Modification du plafond de dépenses destiné à promouvoir le trafic ferroviaire de marchandises à travers les Alpes
La Commission des transports et des télécommunications du Conseil national est favorable à une augmentation modérée du plafond de dépenses destiné à promouvoir le trafic ferroviaire de marchandises à travers les Alpes. Parallèlement, elle souhaite une réduction par étapes du plafond en question après l’ouverture des tunnels de base du Gothard et du Ceneri.

La Commission des transports et des télécommunications du Conseil national (CTT-N) a pris acte du rapport 2013 relatif au transfert du trafic, adopté par le Conseil fédéral le 29 novembre 2013. Ce document rend compte de manière détaillée de la situation en matière de transfert du trafic de marchandises vers le rail: sont notamment présentés les objectifs atteints, les objectifs manqués et les défis à venir dans ce domaine. Sans surprise, les membres de la commission ont porté des regards très différents sur l’état de réalisation des objectifs; néanmoins, ils ont réaffirmé leur soutien au principe du transfert en approuvant l’intention du Conseil fédéral de continuer à prendre des mesures ad hoc. L’une de ces mesures consiste à poursuivre le subventionnement du transport ferroviaire de fret à travers les Alpes. La CTT-N veut toutefois que les subventions en question soient réduites progressivement, jusqu’à leur suppression, à mesure que les nouveaux tunnels de base du Gothard (ouverture en 2016) et du Ceneri (ouverture en 2019) seront opérationnels.

Par 15 voix contre 7 et 2 abstentions, la commission a décidé de proposer à son conseil d’approuver la proposition du Conseil fédéral de relever de 1495 à 1675 millions le plafond de dépenses pour promouvoir le trafic ferroviaire de marchandises à travers les Alpes (13.102) et d’en prolonger de cinq ans la validité, soit jusqu’en 2023. Une minorité de la commission souhaite maintenir ce plafond à 1495 millions de francs tout en prolongeant de trois ans sa validité (soit jusqu’en 2021).

La commission a achevé la discussion par article du projet de loi sur le transport de voyageurs (modification du droit des entreprises de transport routier et du droit pénal des transports 13.072 n).
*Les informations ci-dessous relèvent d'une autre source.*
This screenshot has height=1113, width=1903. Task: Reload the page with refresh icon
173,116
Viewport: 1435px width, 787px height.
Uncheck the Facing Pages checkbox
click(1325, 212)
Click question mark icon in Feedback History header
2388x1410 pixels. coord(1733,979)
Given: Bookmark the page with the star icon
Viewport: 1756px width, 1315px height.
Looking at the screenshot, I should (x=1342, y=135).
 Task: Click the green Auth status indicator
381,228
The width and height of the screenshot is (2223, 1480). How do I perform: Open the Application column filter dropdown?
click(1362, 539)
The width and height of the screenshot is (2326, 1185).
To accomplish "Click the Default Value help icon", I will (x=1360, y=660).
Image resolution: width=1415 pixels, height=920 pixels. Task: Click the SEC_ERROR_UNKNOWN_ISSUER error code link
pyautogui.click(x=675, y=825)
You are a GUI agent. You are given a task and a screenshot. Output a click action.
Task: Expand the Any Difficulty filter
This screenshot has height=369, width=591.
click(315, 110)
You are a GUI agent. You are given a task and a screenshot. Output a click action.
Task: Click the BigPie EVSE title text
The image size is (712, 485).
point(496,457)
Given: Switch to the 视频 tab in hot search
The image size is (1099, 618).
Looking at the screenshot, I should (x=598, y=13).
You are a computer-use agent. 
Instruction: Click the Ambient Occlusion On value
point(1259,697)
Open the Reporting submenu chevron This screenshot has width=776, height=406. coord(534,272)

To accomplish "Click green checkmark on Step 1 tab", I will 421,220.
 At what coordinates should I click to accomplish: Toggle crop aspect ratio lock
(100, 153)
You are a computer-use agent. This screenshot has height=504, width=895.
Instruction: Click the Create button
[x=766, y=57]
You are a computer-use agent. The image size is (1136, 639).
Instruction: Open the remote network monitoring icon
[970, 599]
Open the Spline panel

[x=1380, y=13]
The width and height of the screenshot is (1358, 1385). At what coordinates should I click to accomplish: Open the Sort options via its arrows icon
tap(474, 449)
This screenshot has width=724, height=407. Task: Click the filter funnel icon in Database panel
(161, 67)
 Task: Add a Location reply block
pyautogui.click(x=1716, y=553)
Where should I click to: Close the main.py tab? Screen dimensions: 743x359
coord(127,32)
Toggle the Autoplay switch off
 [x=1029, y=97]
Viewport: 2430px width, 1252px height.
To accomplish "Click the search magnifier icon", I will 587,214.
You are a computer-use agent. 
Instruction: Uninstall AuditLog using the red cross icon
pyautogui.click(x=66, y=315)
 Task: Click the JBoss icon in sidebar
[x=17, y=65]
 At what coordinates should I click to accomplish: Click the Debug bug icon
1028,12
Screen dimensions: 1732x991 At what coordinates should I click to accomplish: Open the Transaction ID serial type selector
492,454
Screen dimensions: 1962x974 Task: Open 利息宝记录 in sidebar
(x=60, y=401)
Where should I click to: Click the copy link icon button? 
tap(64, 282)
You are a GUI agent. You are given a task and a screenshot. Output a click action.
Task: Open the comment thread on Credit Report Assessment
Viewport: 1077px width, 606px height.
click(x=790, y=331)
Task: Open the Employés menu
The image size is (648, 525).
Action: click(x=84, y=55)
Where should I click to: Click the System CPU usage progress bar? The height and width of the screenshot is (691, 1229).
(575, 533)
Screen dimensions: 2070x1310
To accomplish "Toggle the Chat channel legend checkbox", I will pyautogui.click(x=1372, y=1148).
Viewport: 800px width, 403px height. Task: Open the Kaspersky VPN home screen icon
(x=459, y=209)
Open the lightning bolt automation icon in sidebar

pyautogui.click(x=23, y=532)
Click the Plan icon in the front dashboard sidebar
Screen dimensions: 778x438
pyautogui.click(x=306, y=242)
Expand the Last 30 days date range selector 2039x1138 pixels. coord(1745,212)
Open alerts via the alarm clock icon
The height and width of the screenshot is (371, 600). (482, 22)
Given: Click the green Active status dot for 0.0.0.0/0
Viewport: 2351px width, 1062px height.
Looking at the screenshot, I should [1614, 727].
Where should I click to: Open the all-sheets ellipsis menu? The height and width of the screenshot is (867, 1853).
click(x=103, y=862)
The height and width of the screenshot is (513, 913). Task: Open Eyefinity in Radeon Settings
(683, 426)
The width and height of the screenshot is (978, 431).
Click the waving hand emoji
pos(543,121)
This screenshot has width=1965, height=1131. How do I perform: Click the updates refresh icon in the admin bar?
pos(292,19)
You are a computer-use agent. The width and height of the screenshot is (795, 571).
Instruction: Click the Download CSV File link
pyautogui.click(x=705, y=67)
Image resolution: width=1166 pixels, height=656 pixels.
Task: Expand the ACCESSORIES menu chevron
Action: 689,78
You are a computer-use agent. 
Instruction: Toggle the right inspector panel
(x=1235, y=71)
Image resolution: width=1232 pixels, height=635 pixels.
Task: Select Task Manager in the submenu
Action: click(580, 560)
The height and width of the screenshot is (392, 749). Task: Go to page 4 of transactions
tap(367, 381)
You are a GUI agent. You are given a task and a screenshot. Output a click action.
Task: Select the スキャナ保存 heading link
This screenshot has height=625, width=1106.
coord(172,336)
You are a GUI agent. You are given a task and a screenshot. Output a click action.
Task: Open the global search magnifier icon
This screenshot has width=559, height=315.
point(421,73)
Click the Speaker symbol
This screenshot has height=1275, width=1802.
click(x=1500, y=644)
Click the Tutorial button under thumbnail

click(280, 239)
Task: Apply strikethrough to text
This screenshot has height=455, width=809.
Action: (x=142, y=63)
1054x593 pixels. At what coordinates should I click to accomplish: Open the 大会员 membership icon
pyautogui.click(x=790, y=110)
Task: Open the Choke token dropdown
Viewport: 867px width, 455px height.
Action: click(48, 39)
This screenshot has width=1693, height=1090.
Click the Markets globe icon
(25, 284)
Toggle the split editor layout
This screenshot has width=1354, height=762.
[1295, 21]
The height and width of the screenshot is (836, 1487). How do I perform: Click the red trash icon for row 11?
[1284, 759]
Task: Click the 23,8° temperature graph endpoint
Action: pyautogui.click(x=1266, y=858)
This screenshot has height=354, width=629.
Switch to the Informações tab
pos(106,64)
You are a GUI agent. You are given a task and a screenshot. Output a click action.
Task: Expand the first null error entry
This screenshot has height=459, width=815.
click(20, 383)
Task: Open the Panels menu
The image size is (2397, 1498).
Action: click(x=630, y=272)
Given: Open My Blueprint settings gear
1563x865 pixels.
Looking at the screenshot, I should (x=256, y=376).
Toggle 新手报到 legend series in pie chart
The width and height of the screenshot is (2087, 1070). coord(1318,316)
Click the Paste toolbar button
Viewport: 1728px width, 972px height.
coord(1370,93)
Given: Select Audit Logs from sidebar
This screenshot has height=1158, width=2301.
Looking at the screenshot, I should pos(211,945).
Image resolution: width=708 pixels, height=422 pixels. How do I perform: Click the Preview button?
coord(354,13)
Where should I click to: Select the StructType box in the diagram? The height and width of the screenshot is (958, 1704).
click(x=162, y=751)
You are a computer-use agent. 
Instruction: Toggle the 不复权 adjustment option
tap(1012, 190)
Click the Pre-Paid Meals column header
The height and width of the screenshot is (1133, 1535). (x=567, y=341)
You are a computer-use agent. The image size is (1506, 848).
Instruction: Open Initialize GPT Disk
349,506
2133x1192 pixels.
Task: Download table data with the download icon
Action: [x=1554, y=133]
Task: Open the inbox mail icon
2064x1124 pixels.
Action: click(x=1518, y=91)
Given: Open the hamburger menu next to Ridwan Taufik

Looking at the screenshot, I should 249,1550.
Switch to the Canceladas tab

Celui-ci prévoit notamment de procéder à des adaptations aux nouvelles prescriptions de l’UE dans le domaine des entreprises de transport et de maintenir l’équivalence entre le droit suisse et celui de l’UE. Il vise également à actualiser et à harmoniser certaines dispositions incluses dans les lois sur les transports publics. La commission était déjà entrée en matière à l’unanimité sur le projet en novembre dernier; elle l’a approuvé à une large majorité (23 voix contre 0 pour le projet 1 et 20 voix contre 0 et 2 abstentions pour le projet 2) lors du vote sur l’ensemble. Dans le cadre de la discussion par article, la grande majorité de la CTT-N a refusé (par 20 voix contre 2) de restreindre à nouveau l’étendue des dispositions relatives au registre des resquilleurs (art. 20a LTV) figurant dans le projet du Conseil fédéral. La commission a également rejeté, par 17 voix contre 4, une proposition portant sur les dispositions pénales applicables au domaine du rail et visant à faire des délits aujourd’hui poursuivis sur plainte des délits poursuivis d’office (art. 57, al. 4). La CTT-N a en revanche approuvé deux motions ayant pour objectif de renforcer la sécurité dans les transports publics: celles-ci chargent le Conseil fédéral, d’une part, d’améliorer la protection juridique contre l’utilisation intentionnelle de pointeurs laser (décision prise à l’unanimité) et, d’autre part, de faciliter l’accès de la police des transports aux banques de données pertinentes (15 voix contre 2 et 6 abstentions). Cet objet devrait être examiné par le Conseil national à la session de printemps 2014.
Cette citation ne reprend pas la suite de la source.